I charge $90 an hour and I'll change these clutches out for $50 a pop all day long. Of course with the cost for shipping you probably wouldn't save any money, but I'm just sayin', it's not that big of a job. Just gotta have a way to compress the spring while removing and replacing the nut. My brother compressed mine by hand.
 

DPaul

New member
Just buy the seal from BMW (the old one WILL fail...) and swap it out. Pretty easy with either a slide-hammer seal puller, or the cheapo work-around of drilling/screwing in a screw and levering it out with a pair of Vise Grips.:cool: It's just like pulling a front crank seal on a car engine...

( you also could match the old seal up to a new one in VITON from a bearing supply house. That would last essentially FOREVER...)
Skutorr, how long do you think it takes for this seal to fail? (in other words, when do you think it should be replaced?)
 
Hi guys I want to ask experiences after changing the stock clutch withe the DRpulley one please . I have a 2013 C650gt full malossi variator 22gr rollers , big white spring and yellows springs in the clutch but I have a slow acceleration from 0-50 khm . If I buy the DRpulley clutch I will solve the slow acceleration problem from 0-50 khm ?
 

davidh

Member
Hi guys I want to ask experiences after changing the stock clutch withe the DRpulley one please . I have a 2013 C650gt full malossi variator 22gr rollers , big white spring and yellows springs in the clutch but I have a slow acceleration from 0-50 khm . If I buy the DRpulley clutch I will solve the slow acceleration problem from 0-50 khm ?

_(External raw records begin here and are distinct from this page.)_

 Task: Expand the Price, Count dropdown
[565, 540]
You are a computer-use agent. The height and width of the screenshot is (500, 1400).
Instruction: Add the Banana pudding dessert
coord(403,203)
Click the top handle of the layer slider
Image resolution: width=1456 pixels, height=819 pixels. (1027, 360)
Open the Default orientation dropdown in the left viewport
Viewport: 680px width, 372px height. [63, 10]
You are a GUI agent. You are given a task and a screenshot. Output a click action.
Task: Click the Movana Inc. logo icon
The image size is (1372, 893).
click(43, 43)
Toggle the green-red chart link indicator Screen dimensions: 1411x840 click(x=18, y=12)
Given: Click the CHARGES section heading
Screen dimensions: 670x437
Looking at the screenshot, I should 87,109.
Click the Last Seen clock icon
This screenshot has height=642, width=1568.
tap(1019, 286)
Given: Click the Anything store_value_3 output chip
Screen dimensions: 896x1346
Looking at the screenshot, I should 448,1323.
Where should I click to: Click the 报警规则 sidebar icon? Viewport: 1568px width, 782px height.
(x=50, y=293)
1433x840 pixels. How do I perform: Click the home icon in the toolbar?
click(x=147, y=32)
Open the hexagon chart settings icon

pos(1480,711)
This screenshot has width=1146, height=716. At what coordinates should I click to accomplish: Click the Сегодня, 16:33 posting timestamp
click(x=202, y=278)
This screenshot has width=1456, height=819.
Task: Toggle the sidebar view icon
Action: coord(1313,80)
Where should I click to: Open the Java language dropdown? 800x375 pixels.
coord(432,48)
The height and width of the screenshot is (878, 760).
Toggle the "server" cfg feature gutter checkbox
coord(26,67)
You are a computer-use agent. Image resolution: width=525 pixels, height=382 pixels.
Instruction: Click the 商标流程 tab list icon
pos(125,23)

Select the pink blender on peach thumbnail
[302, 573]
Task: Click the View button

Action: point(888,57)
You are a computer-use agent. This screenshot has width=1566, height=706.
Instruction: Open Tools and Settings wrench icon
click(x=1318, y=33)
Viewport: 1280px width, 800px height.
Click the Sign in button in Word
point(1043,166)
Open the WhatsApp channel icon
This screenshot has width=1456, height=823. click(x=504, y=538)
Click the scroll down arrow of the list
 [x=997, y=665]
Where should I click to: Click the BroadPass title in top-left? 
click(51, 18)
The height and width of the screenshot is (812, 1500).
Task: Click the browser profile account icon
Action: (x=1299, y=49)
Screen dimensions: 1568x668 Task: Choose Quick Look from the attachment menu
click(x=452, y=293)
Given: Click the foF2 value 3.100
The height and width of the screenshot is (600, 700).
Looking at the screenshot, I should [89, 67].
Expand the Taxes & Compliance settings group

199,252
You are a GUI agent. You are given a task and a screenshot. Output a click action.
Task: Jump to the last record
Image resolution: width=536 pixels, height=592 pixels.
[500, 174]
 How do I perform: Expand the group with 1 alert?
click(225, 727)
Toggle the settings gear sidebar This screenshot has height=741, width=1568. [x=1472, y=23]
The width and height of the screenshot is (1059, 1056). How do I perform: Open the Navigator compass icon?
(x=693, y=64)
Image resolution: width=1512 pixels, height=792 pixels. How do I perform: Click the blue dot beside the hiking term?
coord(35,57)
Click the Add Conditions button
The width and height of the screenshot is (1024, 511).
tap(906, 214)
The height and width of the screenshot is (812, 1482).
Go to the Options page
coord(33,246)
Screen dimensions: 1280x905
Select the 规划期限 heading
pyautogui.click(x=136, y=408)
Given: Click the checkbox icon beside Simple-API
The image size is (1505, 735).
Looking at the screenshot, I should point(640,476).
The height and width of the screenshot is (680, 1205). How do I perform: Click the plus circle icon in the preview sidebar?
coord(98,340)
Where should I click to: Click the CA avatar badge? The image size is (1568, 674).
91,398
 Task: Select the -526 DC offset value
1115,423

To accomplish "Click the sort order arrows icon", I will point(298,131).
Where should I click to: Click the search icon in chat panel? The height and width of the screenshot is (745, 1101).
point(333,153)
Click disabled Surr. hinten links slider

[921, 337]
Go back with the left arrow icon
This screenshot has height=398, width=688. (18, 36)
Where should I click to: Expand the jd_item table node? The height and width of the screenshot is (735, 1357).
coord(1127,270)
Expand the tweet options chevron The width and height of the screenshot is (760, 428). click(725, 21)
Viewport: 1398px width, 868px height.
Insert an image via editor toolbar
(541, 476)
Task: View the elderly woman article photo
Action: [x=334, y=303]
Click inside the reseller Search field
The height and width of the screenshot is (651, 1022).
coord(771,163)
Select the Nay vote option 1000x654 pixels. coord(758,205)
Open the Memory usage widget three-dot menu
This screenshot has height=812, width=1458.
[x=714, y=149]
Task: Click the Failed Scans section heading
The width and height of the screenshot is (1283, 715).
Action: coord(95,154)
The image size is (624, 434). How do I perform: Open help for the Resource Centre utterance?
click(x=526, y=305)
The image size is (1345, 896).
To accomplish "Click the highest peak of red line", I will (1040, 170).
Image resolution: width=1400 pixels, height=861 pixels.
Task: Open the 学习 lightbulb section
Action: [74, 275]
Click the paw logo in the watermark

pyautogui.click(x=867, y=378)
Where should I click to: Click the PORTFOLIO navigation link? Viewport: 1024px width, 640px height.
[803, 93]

Having been down that road, I’d strongly advise against it. I’m pretty sure I posted my experiences somewhere on this forum but will look and figure out where.
 

RollaCosta

Active member
I have recently had hiT clutch installed on my C650 Sport and I am very happy about it.
Before, my stock clutch caused some strong vibrations in the semi-engaged state at low rpms. Sometimes the vibes were enough to stall the engine when crawling at the stoplight. Another issue was the floating torque at over 120kmh when trying to accelerate strongly. Could’ve been worn, at 30000km. After replacement, slightly higher rpms to engage, but no vibration. Also steady constant torque and top speed went up from 170kmh to over 180. So i can only recommend the latest v4 edition of Dr.Pulleys hiT clutch for BMW C650. That innovation was not for nothing, with mechanical lock-in after the second set of springs extends, not just centrifugal friction like the stock. Anyway, the dry clutch is one suboptimal design element here, saying this comparatively to the excellent sublime wet multiplate clutch on the Tmax 530 that I have had before this beemer.